The recreated stories of disenfranchised urban poor children, so diametrically different from me on the outside, seems all to familiar on the inside. Once told, I, all too well, feel their violation – their intuitive desire to shut the feelings out – to hide through fantasy in a different, more perfect life – to survive. Driven by an unending fear, the shame and loneliness overwhelms, stymying any forward actions the damage child may want to take.

After such reads, I try to comprehend my voice, but pull back, comparing and judging my less dramatic circumstances. I wonder if my aptitude of empathy and compassion is only driven by my affluent guilt. When I remove those judgements from my feelings, and just feel someone else’s life’s pain, I can more rationally tell the story that would need telling – see the story more objectively. The opportunity to advocate then opens up, and I can more confidently move forward with my job to tell the story.

Posited to offer a means by which those who have the power to change the world will listen, I attempt to consider classroom activities that hopefully provides students the opportunity to comprehend the exact nature of the wrongs these disenfranchised people experienced; to accept that such circumstances, despite 21st century progressiveness, exist; and to encourage participation in more compassionate and meaningful acts to change the system that has allowed such harms to exist. Perhaps, in some slight way, advanced high schools should be ethical think tanks for a more progressive society. These school’s influential students, who are on the path to become influential adults, would take part in the dialectic discourse that questions not only the ethics of the system they are working towards joining, but the validity of that system in and of itself.

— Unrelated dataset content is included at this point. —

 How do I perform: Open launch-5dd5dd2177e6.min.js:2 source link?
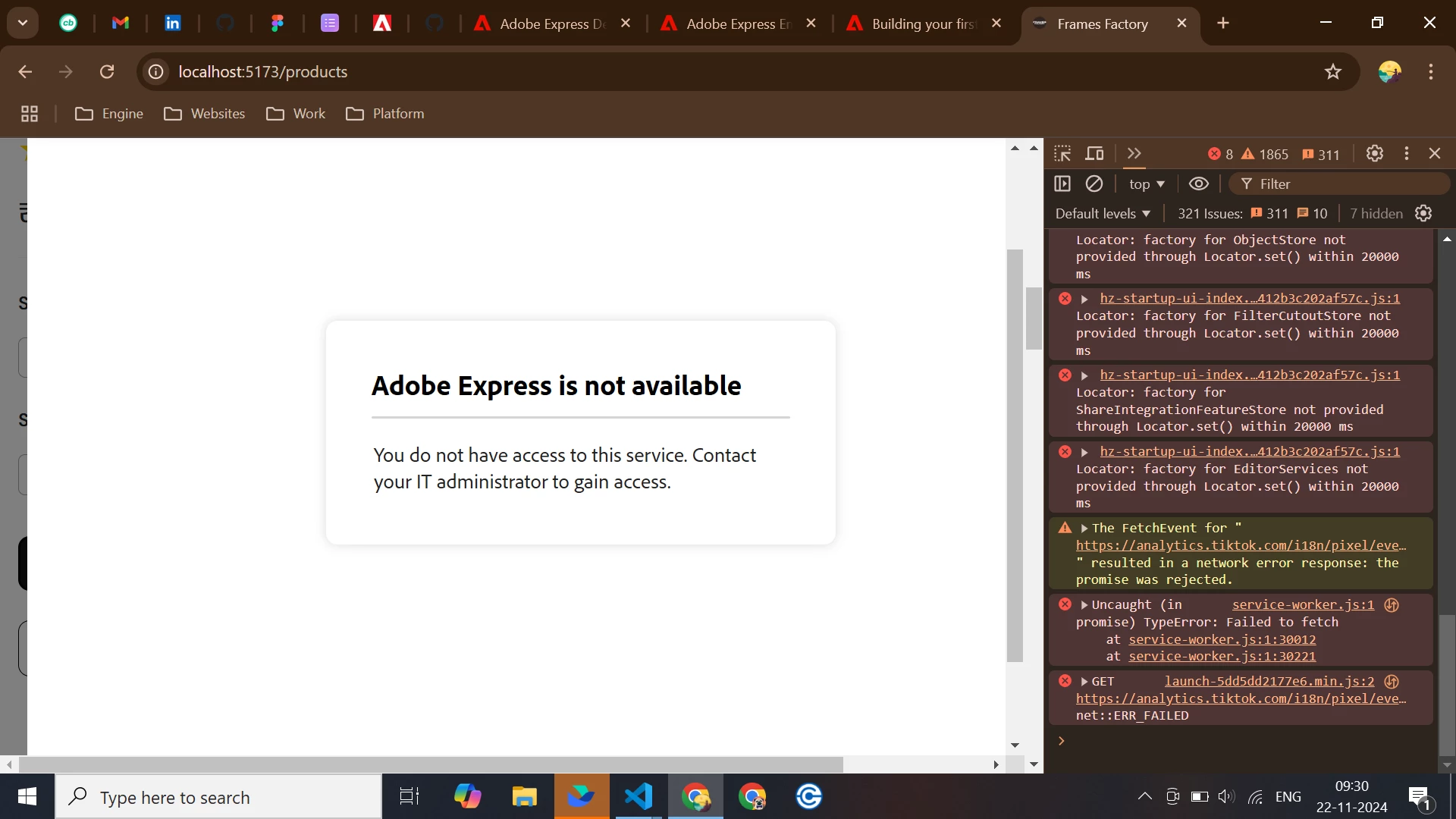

Unadulterated competition destroys bonds of compassion and empathy because by its nature the weak must be obliterated by the strong to perpetuate its place of power. All are become subjects to the system, which has no moral obligation. In Darwinian social norms, the strong survive and prosper over the dispensable weak. This thinking does not account for any real application of equality of condition in accessing opportunity.  Although we have institutionally set out to undo the separate but equal mentality, we have not considered how defacto inequality persists. In fact, history clearly illustrates that defacto discrimination persists despite democratic legislative efforts to increase equal opportunities. Changing individual psychology is far more complex than changing and applying a law. Applying laws does not guarantee that practical reasoning will change.

Realism is a priori to the abstraction, and the abstraction applied is the best means to a broader utility. If we can know the problem of a minority disenfranchised group, then we can transform their parochial needs into a broader concept of societal needs, built upon compassionate, tempered competition, with more fair distribution of opportunity.

My life is fortunate, in that my journey has ventured to both spectrums of experience (privileged and disenfranchised). As I rose from the ashes of self-destruction, the rooms taught me to see how selflessness and empathy are the cornerstone of social interactions, and service to society, the central tenet of action. Here, usually, are misconceptions. I am not talking about service as giving a service based activity, but rather encompassing charity and fairness in all my actions, and always striving to bring out the best in any situation without increasing any disenfranchisement. Selflessness in one’s daily actions, whatever they may be, becomes primary, not institutional philanthropy.

So, I got pushed by the story, however contrived, that the sins of the father, are the sins essentially in society. So we must push forward, to undo harms, and find increasing compassionate efforts of inclusion.